◆ Assigned task:
Your answer must be an exact transcription of every entry.

***** Provided information

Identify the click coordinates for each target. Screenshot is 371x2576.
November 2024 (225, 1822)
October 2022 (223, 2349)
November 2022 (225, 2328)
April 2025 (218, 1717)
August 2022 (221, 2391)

**********

◆ Task output:
Identify the click coordinates for each target. Screenshot is 371x2576.
November 2024 (225, 1822)
October 2022 (223, 2349)
November 2022 (225, 2328)
April 2025 (218, 1717)
August 2022 (221, 2391)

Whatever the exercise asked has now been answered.